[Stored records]
>>

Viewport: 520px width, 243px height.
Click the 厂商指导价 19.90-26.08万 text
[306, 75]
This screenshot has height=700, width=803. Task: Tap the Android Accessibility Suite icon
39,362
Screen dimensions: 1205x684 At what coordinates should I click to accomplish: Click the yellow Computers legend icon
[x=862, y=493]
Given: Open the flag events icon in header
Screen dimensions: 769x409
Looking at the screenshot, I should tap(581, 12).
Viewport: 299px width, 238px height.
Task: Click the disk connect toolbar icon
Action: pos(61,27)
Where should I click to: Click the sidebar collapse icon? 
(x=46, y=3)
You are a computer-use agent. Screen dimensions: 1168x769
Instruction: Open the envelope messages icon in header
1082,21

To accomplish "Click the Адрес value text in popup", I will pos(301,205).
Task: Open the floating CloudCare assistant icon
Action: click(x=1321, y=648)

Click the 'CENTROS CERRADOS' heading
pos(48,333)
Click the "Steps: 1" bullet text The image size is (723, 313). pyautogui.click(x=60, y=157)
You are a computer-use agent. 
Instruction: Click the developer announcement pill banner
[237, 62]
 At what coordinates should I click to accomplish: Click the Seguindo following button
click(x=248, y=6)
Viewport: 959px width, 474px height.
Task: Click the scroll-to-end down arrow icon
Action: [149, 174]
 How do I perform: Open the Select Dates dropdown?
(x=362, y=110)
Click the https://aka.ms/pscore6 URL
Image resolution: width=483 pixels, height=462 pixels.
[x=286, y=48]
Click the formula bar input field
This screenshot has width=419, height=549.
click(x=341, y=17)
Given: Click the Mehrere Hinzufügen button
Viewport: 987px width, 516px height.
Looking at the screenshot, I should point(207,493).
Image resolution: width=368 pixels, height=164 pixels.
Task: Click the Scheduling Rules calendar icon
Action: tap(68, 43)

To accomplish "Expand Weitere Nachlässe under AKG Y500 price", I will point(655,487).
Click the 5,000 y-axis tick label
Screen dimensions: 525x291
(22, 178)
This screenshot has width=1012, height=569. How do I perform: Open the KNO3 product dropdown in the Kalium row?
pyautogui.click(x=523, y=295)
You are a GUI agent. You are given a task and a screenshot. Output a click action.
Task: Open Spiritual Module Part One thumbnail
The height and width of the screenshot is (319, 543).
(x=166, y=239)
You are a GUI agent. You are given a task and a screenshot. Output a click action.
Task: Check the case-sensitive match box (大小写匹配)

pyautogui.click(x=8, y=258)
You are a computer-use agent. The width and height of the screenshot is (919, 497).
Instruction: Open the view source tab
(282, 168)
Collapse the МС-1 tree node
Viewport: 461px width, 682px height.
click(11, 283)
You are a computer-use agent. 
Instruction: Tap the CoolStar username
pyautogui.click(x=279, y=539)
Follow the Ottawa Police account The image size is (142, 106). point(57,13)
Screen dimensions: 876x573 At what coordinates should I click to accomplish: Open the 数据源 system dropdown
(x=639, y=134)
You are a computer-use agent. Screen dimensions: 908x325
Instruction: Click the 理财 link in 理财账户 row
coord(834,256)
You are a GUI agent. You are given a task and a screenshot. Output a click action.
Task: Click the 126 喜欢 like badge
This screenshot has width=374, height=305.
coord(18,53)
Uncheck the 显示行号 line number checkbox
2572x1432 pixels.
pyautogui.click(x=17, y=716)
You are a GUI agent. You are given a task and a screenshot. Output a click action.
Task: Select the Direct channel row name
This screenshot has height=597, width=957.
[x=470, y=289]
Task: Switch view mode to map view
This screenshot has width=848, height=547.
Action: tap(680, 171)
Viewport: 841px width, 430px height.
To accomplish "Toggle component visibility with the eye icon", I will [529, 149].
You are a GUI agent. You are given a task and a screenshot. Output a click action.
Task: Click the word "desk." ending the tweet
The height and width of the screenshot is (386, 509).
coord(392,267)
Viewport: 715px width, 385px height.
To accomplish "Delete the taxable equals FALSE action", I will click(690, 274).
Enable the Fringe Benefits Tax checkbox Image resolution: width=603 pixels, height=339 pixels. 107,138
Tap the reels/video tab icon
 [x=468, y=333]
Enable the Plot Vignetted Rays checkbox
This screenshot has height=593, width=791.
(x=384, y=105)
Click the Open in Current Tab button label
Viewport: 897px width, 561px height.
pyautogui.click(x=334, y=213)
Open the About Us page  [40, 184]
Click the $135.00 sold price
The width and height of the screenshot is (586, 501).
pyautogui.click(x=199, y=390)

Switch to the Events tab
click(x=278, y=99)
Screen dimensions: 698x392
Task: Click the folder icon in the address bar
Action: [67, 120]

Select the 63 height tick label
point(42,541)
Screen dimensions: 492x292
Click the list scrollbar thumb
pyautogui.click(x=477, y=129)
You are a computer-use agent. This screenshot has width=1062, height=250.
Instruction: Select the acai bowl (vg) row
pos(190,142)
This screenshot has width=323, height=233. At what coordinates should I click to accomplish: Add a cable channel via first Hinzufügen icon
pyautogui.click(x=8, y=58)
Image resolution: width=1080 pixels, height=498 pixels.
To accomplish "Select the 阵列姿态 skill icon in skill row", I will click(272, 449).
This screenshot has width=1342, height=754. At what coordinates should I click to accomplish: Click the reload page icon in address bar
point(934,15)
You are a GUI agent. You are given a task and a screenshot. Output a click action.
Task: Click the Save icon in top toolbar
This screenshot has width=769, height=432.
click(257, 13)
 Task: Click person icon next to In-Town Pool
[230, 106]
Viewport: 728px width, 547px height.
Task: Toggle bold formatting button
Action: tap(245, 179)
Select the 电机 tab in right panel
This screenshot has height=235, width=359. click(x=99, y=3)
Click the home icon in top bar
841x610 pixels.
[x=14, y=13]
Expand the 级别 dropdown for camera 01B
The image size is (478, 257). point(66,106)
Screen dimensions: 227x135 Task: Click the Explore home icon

<<

◆ Description of the task:
Could you restate, word for word, the lines above from the one with "Task: Select the Direct channel row name" to the one with "Enable the Fringe", both included?

◆ Response:
Task: Select the Direct channel row name
This screenshot has height=597, width=957.
[x=470, y=289]
Task: Switch view mode to map view
This screenshot has width=848, height=547.
Action: tap(680, 171)
Viewport: 841px width, 430px height.
To accomplish "Toggle component visibility with the eye icon", I will [529, 149].
You are a GUI agent. You are given a task and a screenshot. Output a click action.
Task: Click the word "desk." ending the tweet
The height and width of the screenshot is (386, 509).
coord(392,267)
Viewport: 715px width, 385px height.
To accomplish "Delete the taxable equals FALSE action", I will click(690, 274).
Enable the Fringe Benefits Tax checkbox Image resolution: width=603 pixels, height=339 pixels. 107,138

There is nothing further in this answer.